Contrae matrimonio con María Juárez con quien tiene
dos hijos. Pero la mala fortuna parece que le persigue: muere uno de
sus hijos y su mujer y el negocio va de mal en peor; luego fallece su
otro hijo y su madre. Alonso se ha quedado solo.
Se produce entonces una crisis fuerte que resuelve
con confesión general y con el deseo de comenzar una nueva vida
tomando un impresionante ritmo interior de trato con Dios y que
mantiene por seis años. Cede a sus hermanos sus bienes y marcha a
Valencia en 1569 con el propósito de ingresar en la Compañía; pero no
contaba con insalvables obstáculos: su edad, la falta de estudios y
escasa salud.
Trabaja entonces en comercio y de ayo.
Por fin es admitido en el Colegio Monte Sión en el
año 1571; desde el año 1572 ocupa el cargo de portero hasta el 1610
que hacen casi cuarenta años
Es considerado en la Compañía como modelo para los
hermanos legos por su ejercicio permanente para lograr auténtica
familiaridad con Dios, por su obediencia absoluta y por su amor y
deseo de tribulación.
Este humilde y santo portero fue durante su vida un
foco radiante de espiritualidad de la que se beneficiaron tanto los
superiores que le trataron como los novicios con los que tuvo
contacto; un ejemplo representativo está en San Pedro Claver, el
apóstol de los esclavos.
Con sus cartas ejerce un verdadero magisterio.
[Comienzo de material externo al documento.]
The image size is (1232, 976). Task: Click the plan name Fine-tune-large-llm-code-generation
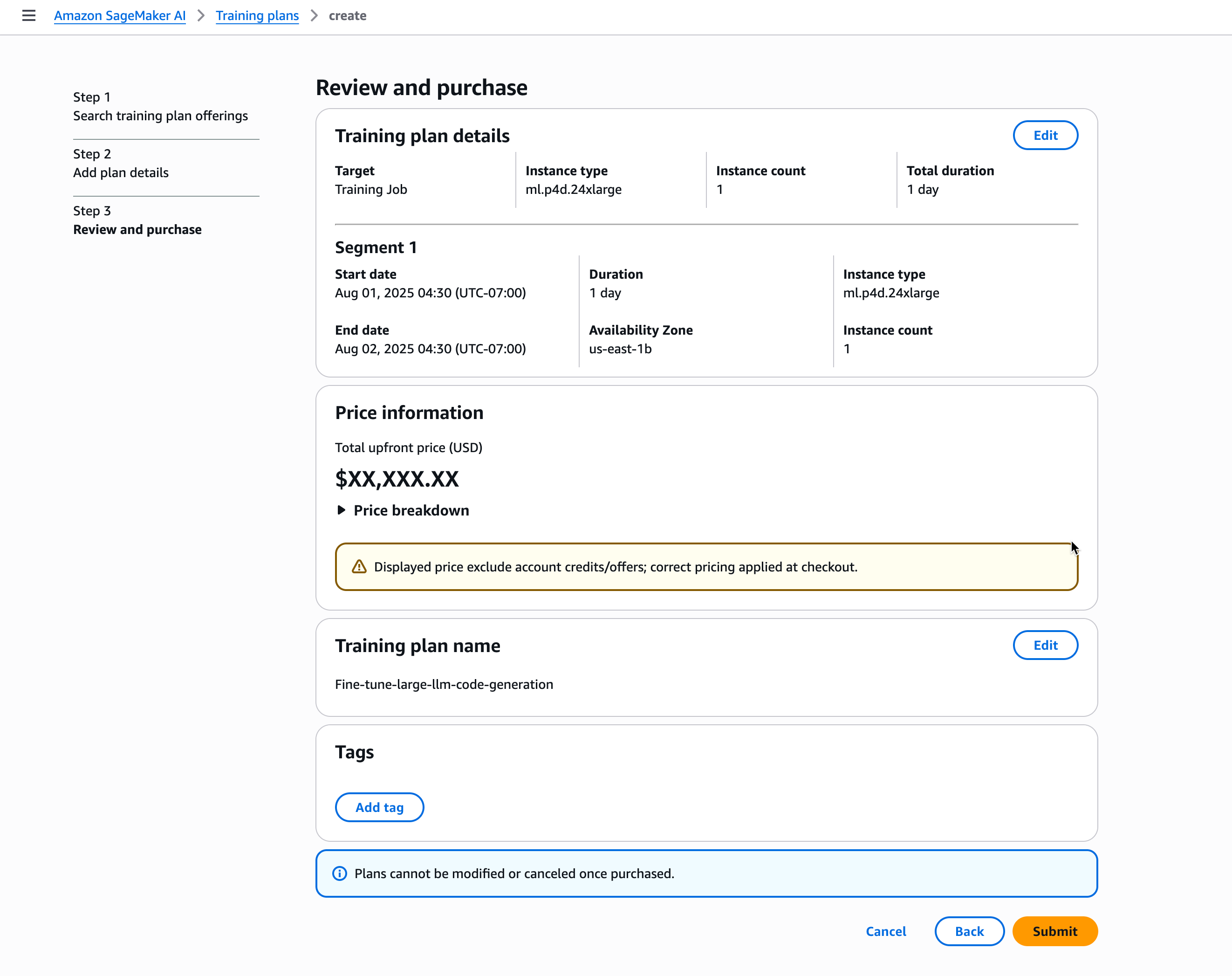click(444, 684)

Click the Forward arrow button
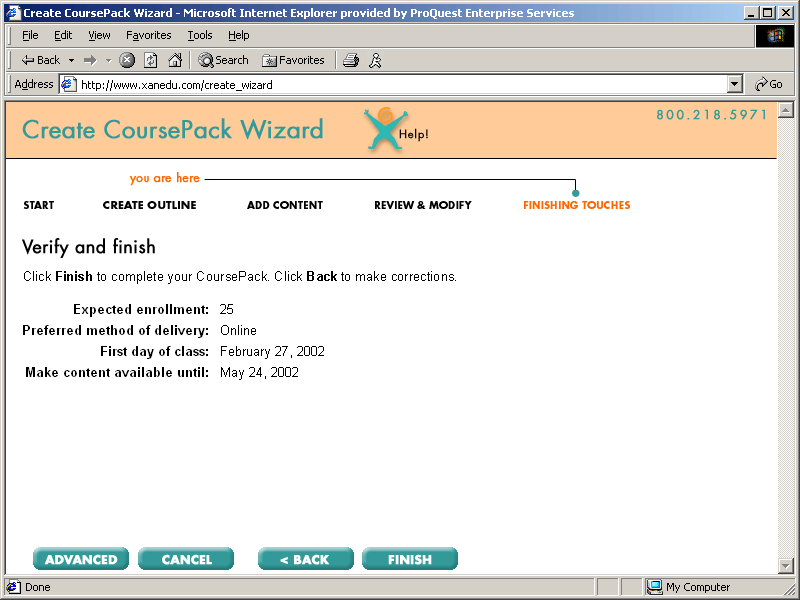pyautogui.click(x=90, y=60)
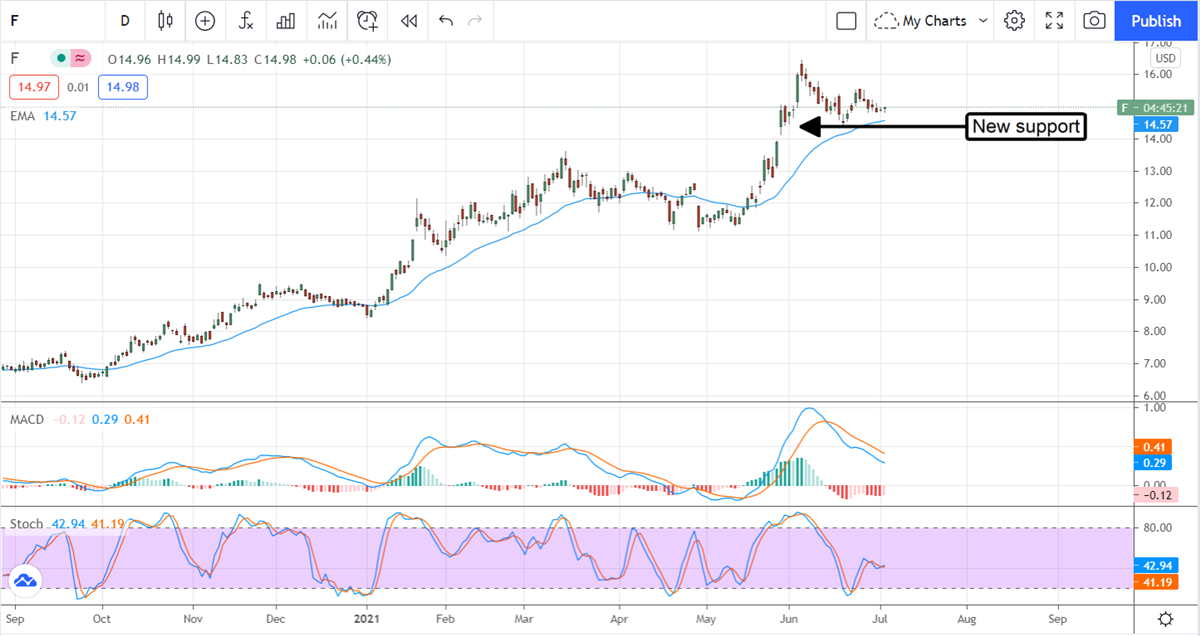Start bar replay mode
This screenshot has height=636, width=1200.
[408, 20]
Su
lenguaje es sencillo y el popular de la época, pero logra páginas de
singular belleza al tratar temas de mayor entusiasmo. La santidad que
describe en sus escritos no es aprendida en los libros, es fruto de
su experiencia espiritual.
Fue canonizado por el papa León XIII junto con San
Pedro Claver
SANTORAL
(El santo del día)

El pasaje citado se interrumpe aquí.